When to Bump schema_version¶
Bump when an old dump would fail to load correctly with the new code:
- Renaming a field
- Removing a field
- Restructuring a nested object (e.g. changing a flat dict to a nested object)
- Changing a field's type (e.g.
floattostr) - Adding a required field (one with no default)
Do not bump when old dumps remain loadable without changes:
- Adding an optional field with a default value
- Fixing a parser bug (the schema structure is unchanged)
- Changing a default value
- Renaming an internal variable that doesn't appear in serialized output
The rule of thumb
If from_dict(old_dump) would raise an error or silently produce wrong data, bump schema_version. If it would work correctly, don't.
Writing a Migration¶
Migrations live in the _migrate() class method of each model. They are sequential: v1→v2, then v2→v3, and so on.

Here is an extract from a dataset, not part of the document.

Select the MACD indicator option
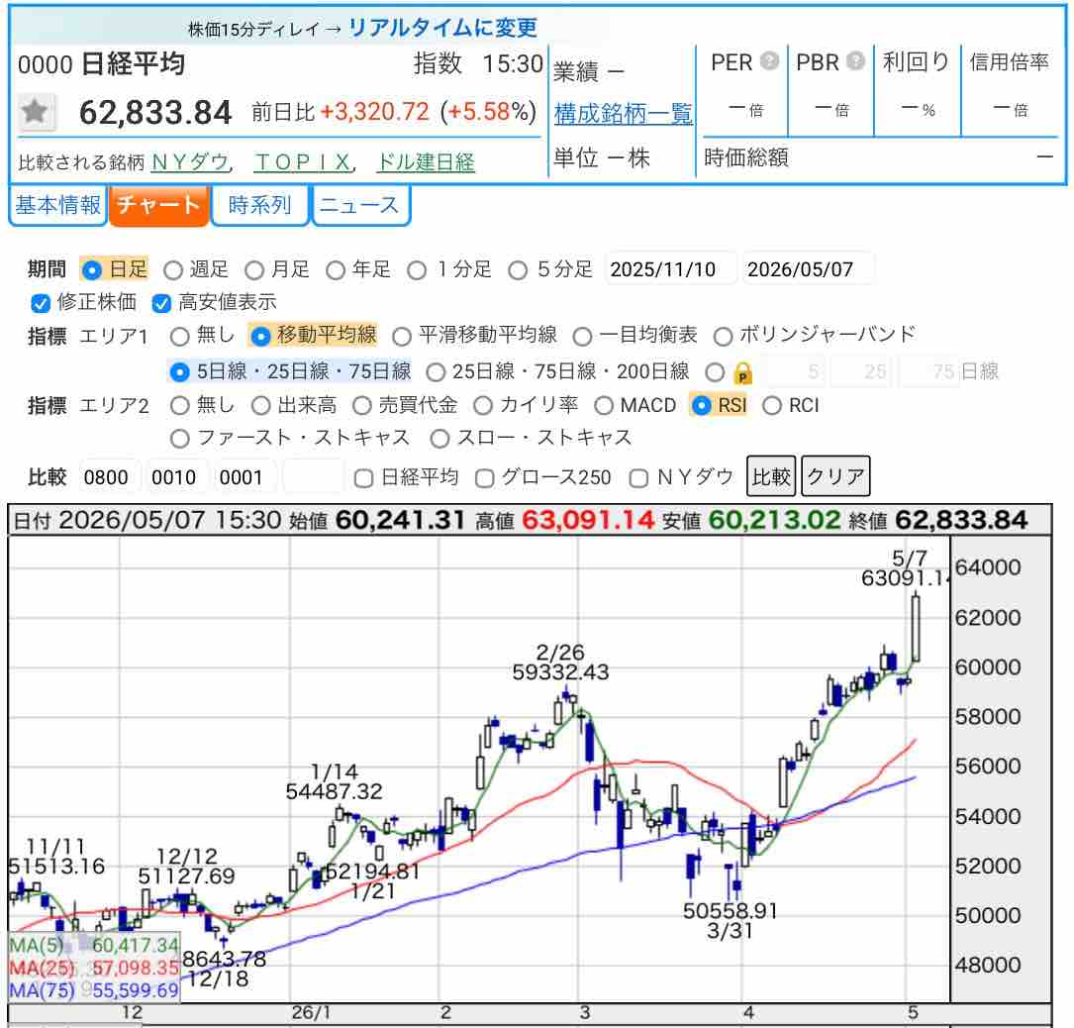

Never skip a step.
# calcflow/common/results.py
RESULT_SCHEMA_VERSION = 3
@classmethod
def _migrate(cls, data: dict) -> dict:
version = data.get("schema_version", 1)
if version < 2:
# v1 -> v2: geometry fields changed from bare atom lists to Geometry objects
for key in ("input_geometry", "final_geometry"):
if isinstance(data.get(key), list):
data[key] = {"comment": "", "atoms": data[key]}
version = 2
if version < 3:
# v2 -> v3: renamed "atomic_charges" list items from "method_name" to "method"

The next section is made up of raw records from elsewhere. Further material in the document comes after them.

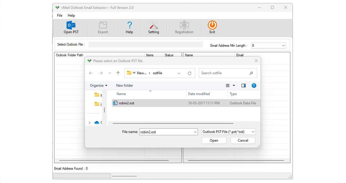346x183 pixels.
Task: Open the File menu
Action: pyautogui.click(x=59, y=15)
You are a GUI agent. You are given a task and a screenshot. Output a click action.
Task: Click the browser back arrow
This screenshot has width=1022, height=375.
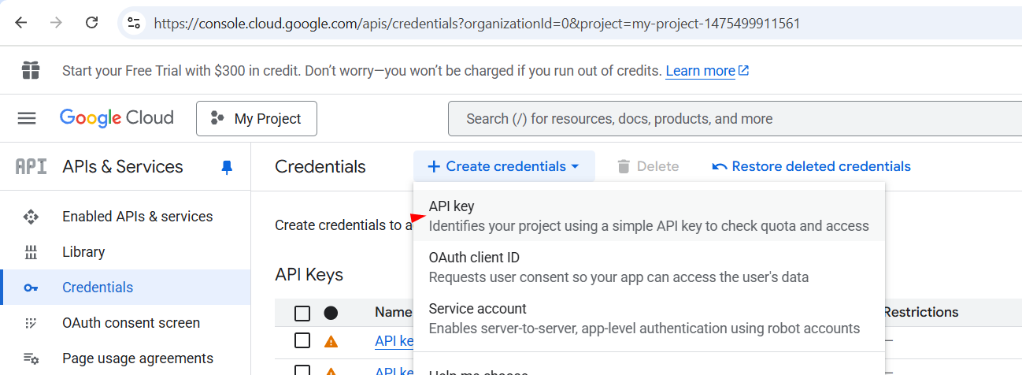[x=21, y=23]
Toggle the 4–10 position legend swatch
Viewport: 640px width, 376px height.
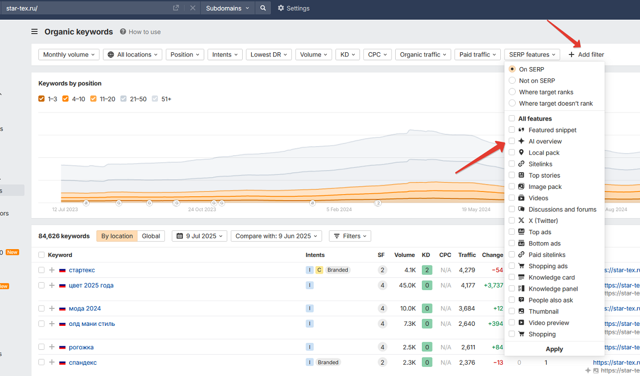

for charge_dict in data.get("atomic_charges", []):
if "method_name" in charge_dict:
charge_dict["method"] = charge_dict.pop("method_name")
version = 3
data["schema_version"] = version
return data
The migration is called by from_dict() before deserializing:
@classmethod
def from_dict(cls, data: dict) -> "CalculationResult":
data = cls._migrate(dict(data)) # shallow copy before mutating
# ... deserialize fields ...
Detecting Forward Incompatibility¶
If a dump has a schema_version higher than the current RESULT_SCHEMA_VERSION, the code cannot safely load it — it was produced by a newer version of CalcFlow that added fields this version doesn't know about.
stored_version = data.get("schema_version", 1)
if stored_version > RESULT_SCHEMA_VERSION:
raise ConfigurationError(
f"Cannot load result: schema version {stored_version} is newer than "
f"this version of CalcFlow supports ({RESULT_SCHEMA_VERSION}). "
f"Please upgrade calcflow."
)
Example: Renaming a Field (Bump Required)¶
Renaming CalculationResult.scf_results to CalculationResult.scf:
- Bump
RESULT_SCHEMA_VERSIONfrom 2 to 3. -
Add a migration step in
_migrate(): -
Update
to_dict()to use the new key"scf". - Old dumps with
"scf_results"will be transparently migrated.